- 哲学論叢 (ISSN:0914143X)
- vol.33, pp.43-54, 2006
"In Grundlagen, Frege claims that (cardinal) numbers are objects existing on their own. But his realistic view about numbers faces an epistemological problem. For Frege, while numbers are objective entities, they can’t be given to us in standard ways (perception, intuition or representation). Numbers are abstract objects. It is natural then to ask: why would Frege adopt such a problematic ontology of numbers? And, how can we say for certain that there are indeed such abstract objects? This paper tackles these two questions.
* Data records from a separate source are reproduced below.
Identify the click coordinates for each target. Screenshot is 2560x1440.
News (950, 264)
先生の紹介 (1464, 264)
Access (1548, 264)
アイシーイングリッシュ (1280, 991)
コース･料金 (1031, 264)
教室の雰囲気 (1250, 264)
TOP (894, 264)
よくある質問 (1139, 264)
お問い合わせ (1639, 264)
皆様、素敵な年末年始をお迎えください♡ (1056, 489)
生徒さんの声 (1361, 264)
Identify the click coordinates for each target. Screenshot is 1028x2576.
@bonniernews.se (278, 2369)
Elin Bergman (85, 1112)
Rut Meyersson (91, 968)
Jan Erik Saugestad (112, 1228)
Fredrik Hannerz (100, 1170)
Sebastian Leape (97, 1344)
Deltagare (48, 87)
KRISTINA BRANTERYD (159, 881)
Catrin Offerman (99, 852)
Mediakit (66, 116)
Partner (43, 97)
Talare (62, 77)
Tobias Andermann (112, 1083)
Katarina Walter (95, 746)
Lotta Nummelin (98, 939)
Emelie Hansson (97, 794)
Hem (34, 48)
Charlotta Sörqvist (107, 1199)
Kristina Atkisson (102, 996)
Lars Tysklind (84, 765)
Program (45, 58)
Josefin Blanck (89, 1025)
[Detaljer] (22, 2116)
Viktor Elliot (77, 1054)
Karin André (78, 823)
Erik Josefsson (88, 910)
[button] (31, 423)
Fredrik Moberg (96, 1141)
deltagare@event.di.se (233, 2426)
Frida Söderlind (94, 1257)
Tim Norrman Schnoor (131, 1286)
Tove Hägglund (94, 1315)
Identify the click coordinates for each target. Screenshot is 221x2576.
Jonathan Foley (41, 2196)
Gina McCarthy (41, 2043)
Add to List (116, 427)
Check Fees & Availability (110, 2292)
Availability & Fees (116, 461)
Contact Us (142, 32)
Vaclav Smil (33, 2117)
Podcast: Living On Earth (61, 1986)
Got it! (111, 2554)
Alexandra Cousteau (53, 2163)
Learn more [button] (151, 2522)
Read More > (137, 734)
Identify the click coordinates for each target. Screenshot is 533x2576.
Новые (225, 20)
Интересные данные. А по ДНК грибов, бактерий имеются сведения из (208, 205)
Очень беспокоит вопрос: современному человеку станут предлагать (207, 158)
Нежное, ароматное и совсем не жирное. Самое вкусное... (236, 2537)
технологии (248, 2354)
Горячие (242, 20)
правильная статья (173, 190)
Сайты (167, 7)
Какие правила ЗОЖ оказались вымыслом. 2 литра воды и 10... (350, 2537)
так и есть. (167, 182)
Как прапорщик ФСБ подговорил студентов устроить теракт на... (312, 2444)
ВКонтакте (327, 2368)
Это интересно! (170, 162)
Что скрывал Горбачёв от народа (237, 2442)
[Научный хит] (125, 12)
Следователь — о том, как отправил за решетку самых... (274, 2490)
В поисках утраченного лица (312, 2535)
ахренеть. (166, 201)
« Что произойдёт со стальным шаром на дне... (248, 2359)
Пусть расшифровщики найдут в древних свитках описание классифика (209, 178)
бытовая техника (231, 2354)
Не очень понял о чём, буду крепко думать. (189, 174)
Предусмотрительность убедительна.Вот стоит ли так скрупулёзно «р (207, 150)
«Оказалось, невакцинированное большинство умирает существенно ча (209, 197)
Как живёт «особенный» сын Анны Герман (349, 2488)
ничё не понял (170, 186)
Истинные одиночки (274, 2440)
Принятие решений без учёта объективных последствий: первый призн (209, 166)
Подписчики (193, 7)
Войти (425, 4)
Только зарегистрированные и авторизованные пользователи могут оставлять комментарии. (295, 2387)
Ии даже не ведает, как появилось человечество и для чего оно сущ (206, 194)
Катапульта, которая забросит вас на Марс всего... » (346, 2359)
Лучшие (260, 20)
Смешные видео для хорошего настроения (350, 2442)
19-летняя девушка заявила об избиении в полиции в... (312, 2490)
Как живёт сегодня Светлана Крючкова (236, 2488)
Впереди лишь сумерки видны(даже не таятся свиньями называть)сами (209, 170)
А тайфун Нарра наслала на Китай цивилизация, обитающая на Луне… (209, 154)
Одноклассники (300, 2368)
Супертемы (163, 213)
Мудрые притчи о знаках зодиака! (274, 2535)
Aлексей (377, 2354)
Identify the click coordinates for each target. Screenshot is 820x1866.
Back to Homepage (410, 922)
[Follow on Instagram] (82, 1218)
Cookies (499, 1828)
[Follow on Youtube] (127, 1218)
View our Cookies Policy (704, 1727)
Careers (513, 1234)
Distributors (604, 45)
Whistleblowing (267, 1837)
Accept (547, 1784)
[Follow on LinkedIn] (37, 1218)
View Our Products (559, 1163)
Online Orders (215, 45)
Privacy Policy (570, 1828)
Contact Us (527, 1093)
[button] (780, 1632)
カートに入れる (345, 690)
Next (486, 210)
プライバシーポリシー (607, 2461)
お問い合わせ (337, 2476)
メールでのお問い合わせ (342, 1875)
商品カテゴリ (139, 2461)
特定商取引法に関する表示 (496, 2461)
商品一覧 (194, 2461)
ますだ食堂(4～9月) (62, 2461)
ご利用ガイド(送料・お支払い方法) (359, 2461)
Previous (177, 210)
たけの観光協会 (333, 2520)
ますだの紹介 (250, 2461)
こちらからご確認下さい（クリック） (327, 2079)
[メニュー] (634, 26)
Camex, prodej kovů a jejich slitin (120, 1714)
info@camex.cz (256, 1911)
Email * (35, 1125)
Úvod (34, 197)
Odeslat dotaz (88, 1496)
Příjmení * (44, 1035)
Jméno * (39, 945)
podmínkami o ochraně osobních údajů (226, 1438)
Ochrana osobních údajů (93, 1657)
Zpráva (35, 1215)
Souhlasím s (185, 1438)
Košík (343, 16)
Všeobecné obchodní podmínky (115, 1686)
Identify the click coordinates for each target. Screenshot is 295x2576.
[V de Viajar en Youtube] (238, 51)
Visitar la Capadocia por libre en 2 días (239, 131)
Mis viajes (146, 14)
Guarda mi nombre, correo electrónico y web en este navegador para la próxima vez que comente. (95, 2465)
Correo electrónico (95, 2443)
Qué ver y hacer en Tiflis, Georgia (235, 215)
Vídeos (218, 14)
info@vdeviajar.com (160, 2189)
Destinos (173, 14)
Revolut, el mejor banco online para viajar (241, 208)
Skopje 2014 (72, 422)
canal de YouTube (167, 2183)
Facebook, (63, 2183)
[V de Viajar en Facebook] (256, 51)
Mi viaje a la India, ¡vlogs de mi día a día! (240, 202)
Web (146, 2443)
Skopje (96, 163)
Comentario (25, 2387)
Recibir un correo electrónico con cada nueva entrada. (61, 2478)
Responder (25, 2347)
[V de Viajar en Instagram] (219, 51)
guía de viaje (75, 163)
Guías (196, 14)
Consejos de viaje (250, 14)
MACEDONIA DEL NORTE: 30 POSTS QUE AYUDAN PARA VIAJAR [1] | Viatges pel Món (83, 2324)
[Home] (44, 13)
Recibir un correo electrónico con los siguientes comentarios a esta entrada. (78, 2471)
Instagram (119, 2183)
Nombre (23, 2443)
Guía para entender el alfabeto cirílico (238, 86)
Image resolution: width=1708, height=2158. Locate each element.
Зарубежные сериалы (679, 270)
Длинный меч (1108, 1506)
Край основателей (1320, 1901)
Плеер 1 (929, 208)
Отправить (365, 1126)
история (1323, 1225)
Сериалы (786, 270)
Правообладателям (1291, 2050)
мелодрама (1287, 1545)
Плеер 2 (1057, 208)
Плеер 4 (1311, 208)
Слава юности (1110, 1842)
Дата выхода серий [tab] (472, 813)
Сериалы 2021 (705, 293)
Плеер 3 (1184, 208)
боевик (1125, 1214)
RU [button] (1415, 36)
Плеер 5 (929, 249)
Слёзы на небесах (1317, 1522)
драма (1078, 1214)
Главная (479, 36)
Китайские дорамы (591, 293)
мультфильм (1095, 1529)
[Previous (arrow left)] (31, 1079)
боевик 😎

For the former, I give a characterization of his conception of numbers in terms of his logicist project and the insights underlying it, and show that for Frege numbers must be ‘logical objects’. To establish existence of numbers as logical objects, Frege in Grundlagen attempts to define them contextually by using so-called Hume’s Principle. I examine his argument, thereby attempting to provide an answer to the second question. Though a conclusive justification for his attempt can’t be given in this paper, a concept in Frege’s philosophy is proposed in order to better understand his argument. If developed, I am of the opinion that it might be possible for his ontology of numbers to be come less unproblematic and more substantial. Frege’s discussion on numbers contains compelling insights and arguments. It is my hope that some of these are revealed through this exposition."